Management of Thalassemia
Proper management helps patients live longer and healthier lives.
| Management Method | Details |
|---|---|
| Blood Transfusions | Regular transfusions maintain healthy hemoglobin levels. |
| Iron Chelation Therapy | Removes extra iron from the body caused by repeated blood transfusions. |
| Folic Acid Supplements | Help build red blood cells and fight anemia. |
| Bone Marrow Transplant | Only cure available; best results in younger patients with a matching donor. |
| Gene Therapy (Emerging) | A promising future treatment still under research and trials. |
| Proper Diet | A healthy diet low in iron-rich foods is advised. |
| Vaccination | Protects patients from infections due to low immunity. |
| Regular Monitoring | Regular check-ups to track growth, spleen size, and iron levels. |
Government Support in India
Support from the Indian government helps families manage the cost and treatment.
- Free Blood Transfusions
- Many state governments offer free transfusions in government hospitals.
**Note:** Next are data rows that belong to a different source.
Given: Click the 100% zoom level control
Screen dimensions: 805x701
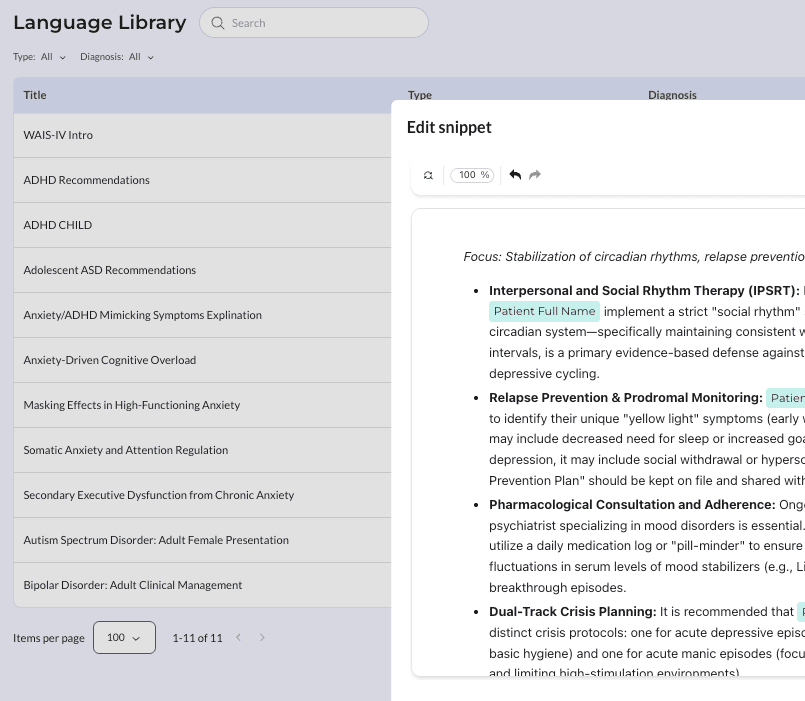Looking at the screenshot, I should [471, 174].
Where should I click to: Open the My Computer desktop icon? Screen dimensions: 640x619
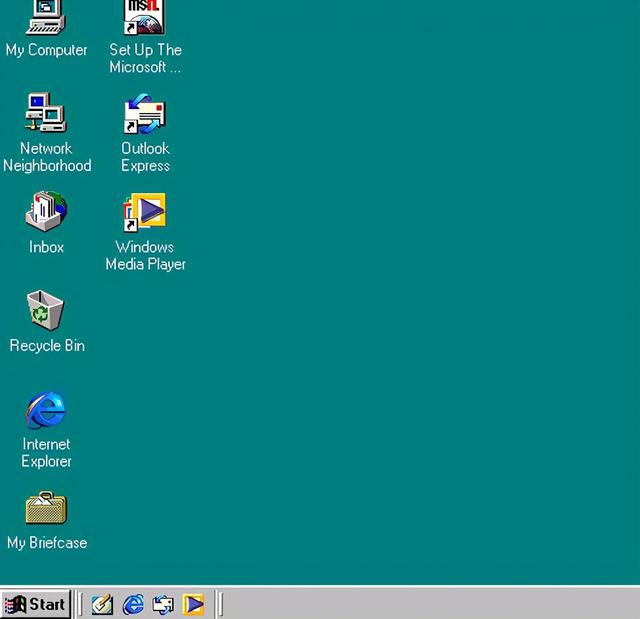click(46, 18)
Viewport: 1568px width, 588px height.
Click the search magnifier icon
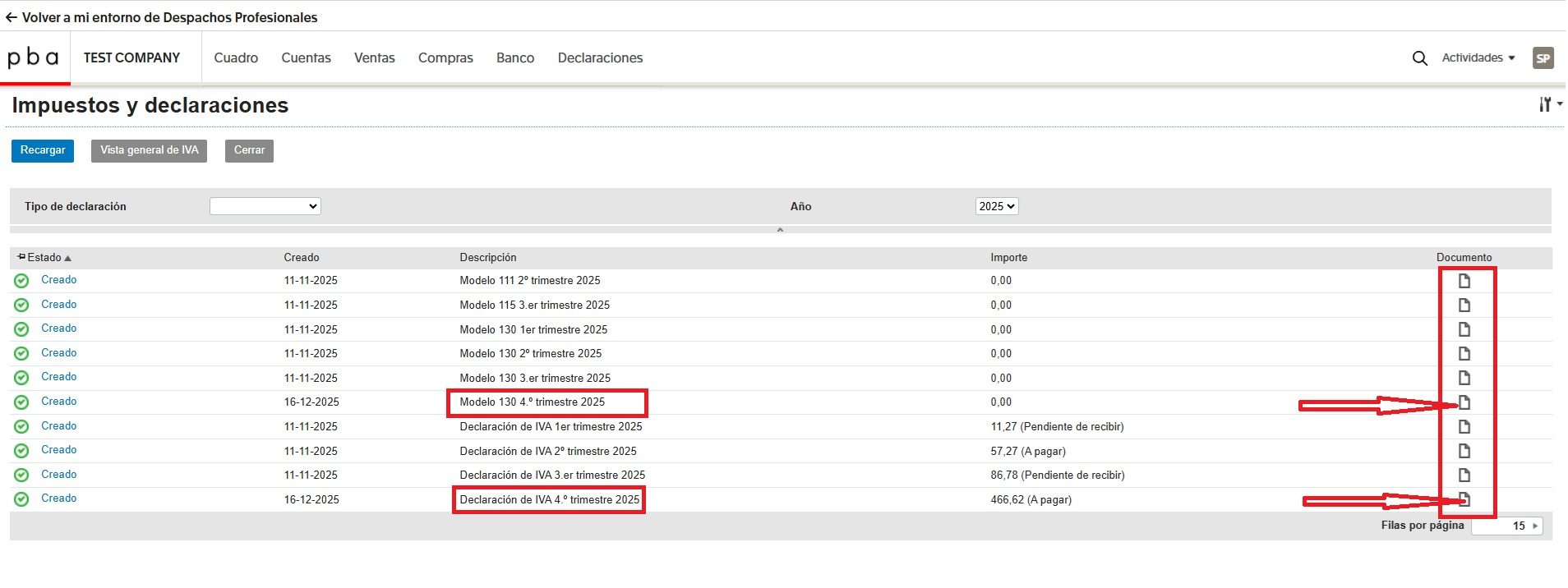click(x=1419, y=58)
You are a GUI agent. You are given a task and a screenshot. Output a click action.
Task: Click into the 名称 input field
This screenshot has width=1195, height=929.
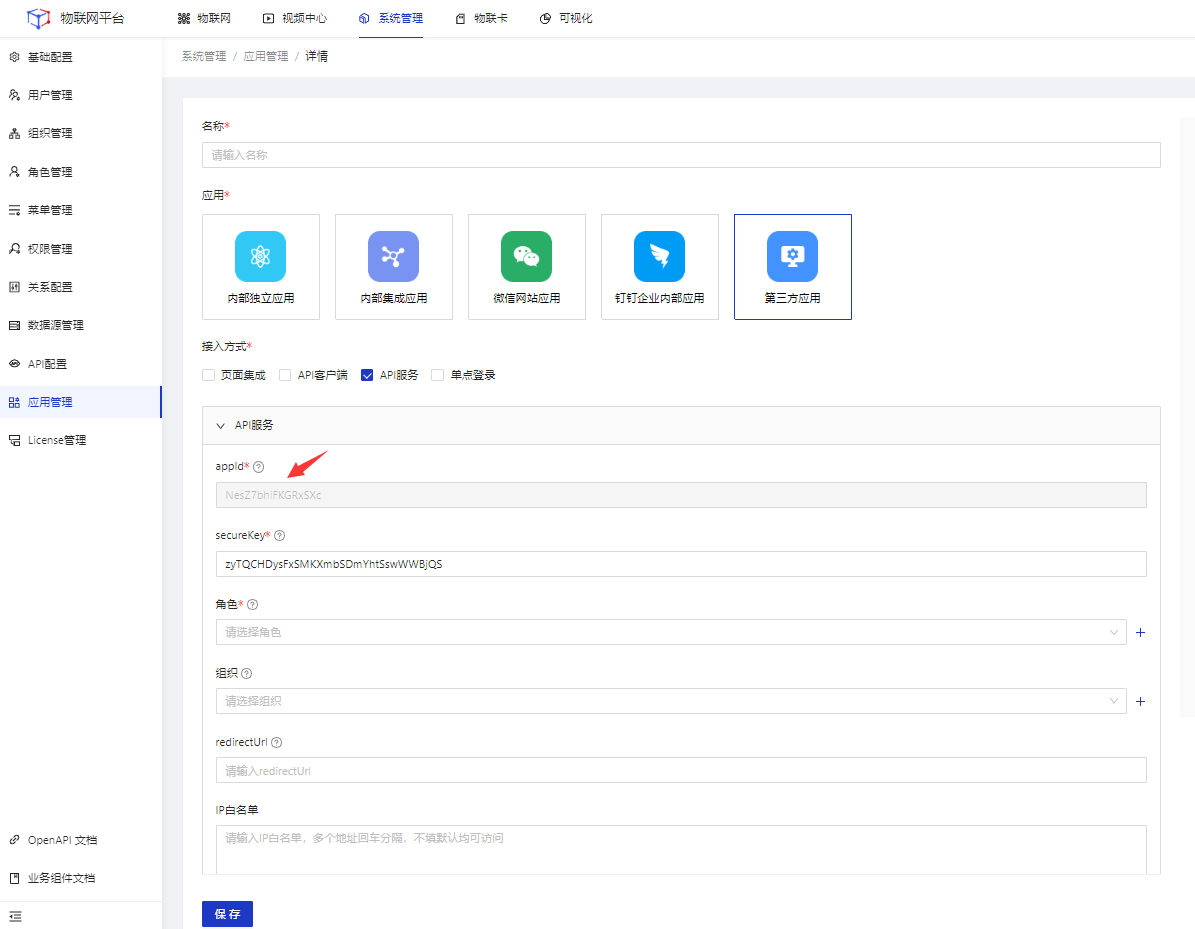680,155
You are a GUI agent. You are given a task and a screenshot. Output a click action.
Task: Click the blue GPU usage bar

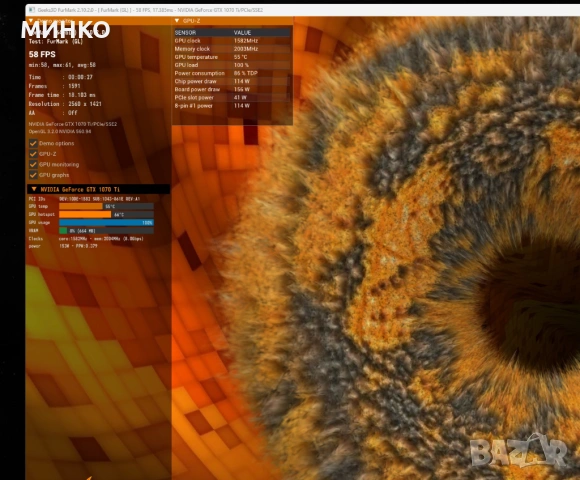coord(106,223)
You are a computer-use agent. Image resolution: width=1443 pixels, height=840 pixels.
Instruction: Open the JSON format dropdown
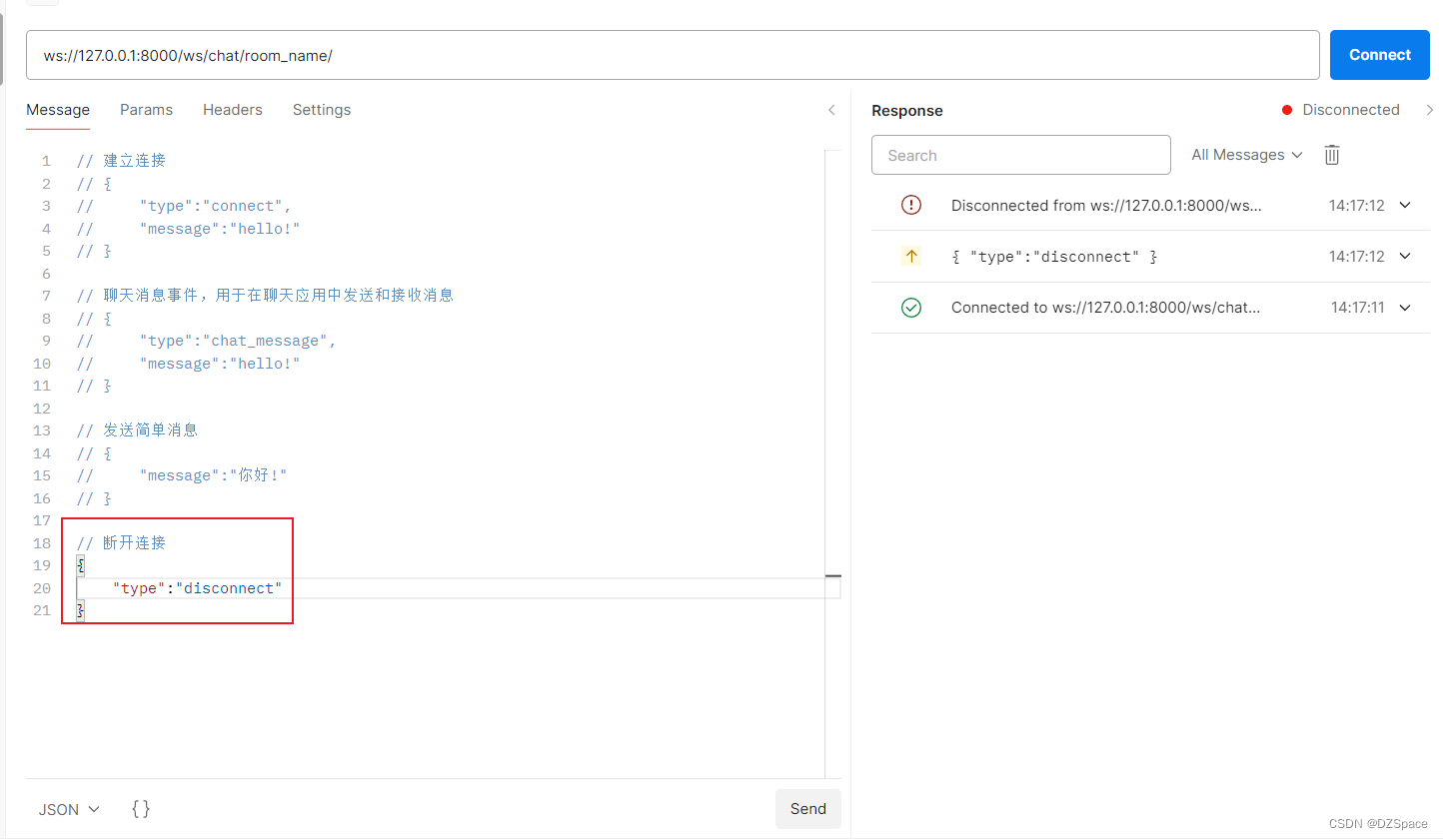(67, 809)
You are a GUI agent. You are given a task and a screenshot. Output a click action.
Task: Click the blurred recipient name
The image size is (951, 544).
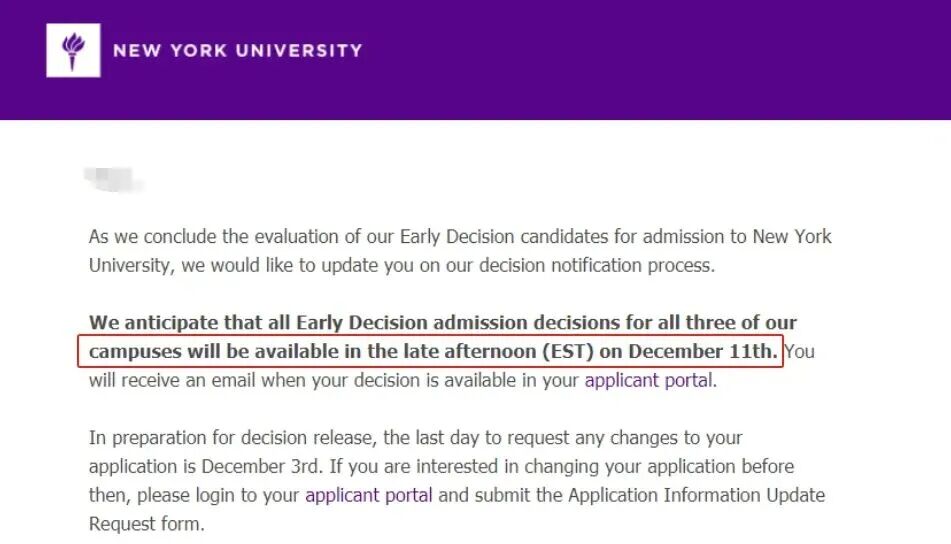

- Financial Assistance Schemes
- Some states provide monthly aid to thalassemia patients.
- Awareness Campaigns
- Health departments conduct awareness drives in schools and rural areas.
- Free Carrier Testing
- Government hospitals offer free testing for college students and newlyweds.
Challenges in India
India faces many problems in handling thalassemia.
- Lack of Awareness
- Many people are unaware they are carriers.
- Limited Access to Testing
- Rural areas often lack proper testing and diagnosis centers.
- Shortage of Donors
- Finding matching bone marrow donors is difficult.
- Cost of Treatment
- Long-term treatments like transfusions and chelation are expensive.
- Stigma and Social Issues
- Families may hide the condition due to social pressure or fear of marriage issues.
Role of NGOs and Organizations
Non-Governmental Organizations (NGOs) help bridge the gap in services.
| NGO Name | Contribution |
|---|---|
| Thalassemics India | Offers free screening, counseling, and awareness programs. |
| Think Foundation | Promotes blood donation and organizes camps for children with thalassemia. |
| Sankalp India Foundation | Provides high-quality care and treatment at low cost. |
| DATRI | Runs India’s largest bone marrow donor registry. |
| IAPSM & NACO Programs | Work with the government to integrate thalassemia care into public health. |
Summing Up
Thalassemia is one of the common blood disorders in India. The awareness of the causes, symptoms, treatment, and precautions can help people avoid Thalassemia. The Indian government is taking proper precautions for the better health of the people. The affected people must go for the blood test and consult the doctor.